Through the end of December, bank employees at HSBC Group’s flagship branch in Manhattan are using Samsung Gear S3 smartwatches to quickly communicate with each other to help meet the needs of customers who come to the three-story bank offices to do business.
The pilot project, which began in early October, was designed to help personalize and improve customer service at the HSBC branch by connecting the employees on all floors with information about incoming customers so they could provide faster and more personal service, Jeremy Balkin, the head of innovation for HSBC’s retail banking and wealth management division, told eWEEK.
“What we were looking to test here is whether we could use world-leading technology to improve ways of working” to help employees assist customers more quickly, said Balkin. “Traditional communication in a branch is being tethered to desks and phones. We wanted to give employees new communications tools in this trial.”
Due to strict banking regulations and oversight, financial services companies including banks are often not as advanced as other industries in using new technologies for customer service, said Balkin. “There are regulatory reasons not to use cellphones, mostly around not capturing communications due to recordkeeping requirements.”
But using the Samsung Gear S3 smartwatches is giving bank employees new efficiency gains and other capabilities without concerns involving customer data issues.
Because the flagship HSBC branch at 452 Fifth Ave. has operations on three stories, customers must make their way up and down the floors to get assistance. Using the smartwatches, HSBC employees in the branch can now work as a team to let fellow workers know instantly when customers are heading their way for help by pressing a few buttons on their devices to notify them. The smartwatches have 4G LTE connectivity so they can be used without an accompanying smartphone. The watch faces show the HSBC brand logo and include custom messages for communications.
“An employee can tap on the device to get an advisor downstairs or to a customer more quickly,” said Balkin. Workers can tap preset messages to each other or make a call using their voice over a built-in walkie-talkie to communicate within the office.
“In the old days, someone might have walked with the customer through the branch to take them to someone else for help,” said Balkin. “Now they can send a note on the smartwatch. There’s a lot of different things we’re testing with this.”

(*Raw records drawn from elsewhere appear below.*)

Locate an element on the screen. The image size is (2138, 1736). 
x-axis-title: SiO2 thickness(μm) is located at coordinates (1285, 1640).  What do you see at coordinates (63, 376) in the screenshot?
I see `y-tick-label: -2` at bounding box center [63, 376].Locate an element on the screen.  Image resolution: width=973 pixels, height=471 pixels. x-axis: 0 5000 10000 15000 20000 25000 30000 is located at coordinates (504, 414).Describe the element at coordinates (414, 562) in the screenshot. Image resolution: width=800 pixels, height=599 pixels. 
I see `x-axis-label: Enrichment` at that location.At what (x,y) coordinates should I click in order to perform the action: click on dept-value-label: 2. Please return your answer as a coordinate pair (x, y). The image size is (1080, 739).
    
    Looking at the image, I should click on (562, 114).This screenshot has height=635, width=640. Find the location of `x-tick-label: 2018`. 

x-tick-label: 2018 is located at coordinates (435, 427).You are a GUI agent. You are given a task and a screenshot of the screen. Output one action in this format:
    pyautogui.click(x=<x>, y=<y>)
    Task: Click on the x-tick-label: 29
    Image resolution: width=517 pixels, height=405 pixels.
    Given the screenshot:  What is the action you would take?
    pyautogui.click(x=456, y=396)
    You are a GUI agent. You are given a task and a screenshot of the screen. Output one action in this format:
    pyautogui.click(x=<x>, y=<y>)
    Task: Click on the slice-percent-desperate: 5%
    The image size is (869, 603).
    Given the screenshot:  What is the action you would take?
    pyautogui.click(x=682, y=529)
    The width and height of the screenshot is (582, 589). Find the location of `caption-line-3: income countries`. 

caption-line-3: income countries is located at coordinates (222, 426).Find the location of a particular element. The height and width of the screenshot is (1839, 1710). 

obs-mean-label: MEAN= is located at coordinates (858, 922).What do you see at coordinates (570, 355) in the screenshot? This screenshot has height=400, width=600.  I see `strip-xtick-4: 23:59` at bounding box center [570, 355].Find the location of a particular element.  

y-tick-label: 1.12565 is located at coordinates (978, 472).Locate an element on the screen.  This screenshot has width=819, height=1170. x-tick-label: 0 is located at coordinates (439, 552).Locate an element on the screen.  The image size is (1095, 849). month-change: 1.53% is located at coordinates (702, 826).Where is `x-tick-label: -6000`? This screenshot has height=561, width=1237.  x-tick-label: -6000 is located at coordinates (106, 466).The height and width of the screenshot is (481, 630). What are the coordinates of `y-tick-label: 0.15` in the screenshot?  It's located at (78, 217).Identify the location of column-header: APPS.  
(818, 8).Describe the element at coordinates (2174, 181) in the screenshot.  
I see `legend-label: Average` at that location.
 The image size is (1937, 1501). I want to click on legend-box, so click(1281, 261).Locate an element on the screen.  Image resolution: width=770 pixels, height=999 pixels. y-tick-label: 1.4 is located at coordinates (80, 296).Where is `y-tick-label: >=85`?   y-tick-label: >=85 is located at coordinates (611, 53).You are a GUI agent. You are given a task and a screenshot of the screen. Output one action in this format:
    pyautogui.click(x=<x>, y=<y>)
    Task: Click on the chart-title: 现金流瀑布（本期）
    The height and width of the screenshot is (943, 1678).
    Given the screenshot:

Lots of good input is being collected from bank employees, and the company is assessing the data to see how the technology might be used elsewhere, he said.
The pilot project is set to continue through Dec. 31 and then will be evaluated.
“So far, the results have been great,” according to Balkin. A second pilot is being done in a bank office in Dubai in a digital customer service unit.
“Banking, despite technology, is a people business,” he said. “At the end of the day, from an employee standpoint, we look at what tools they can have to do their jobs in a more productive and efficient way. We don’t believe that our employees should have tools that are subpar.”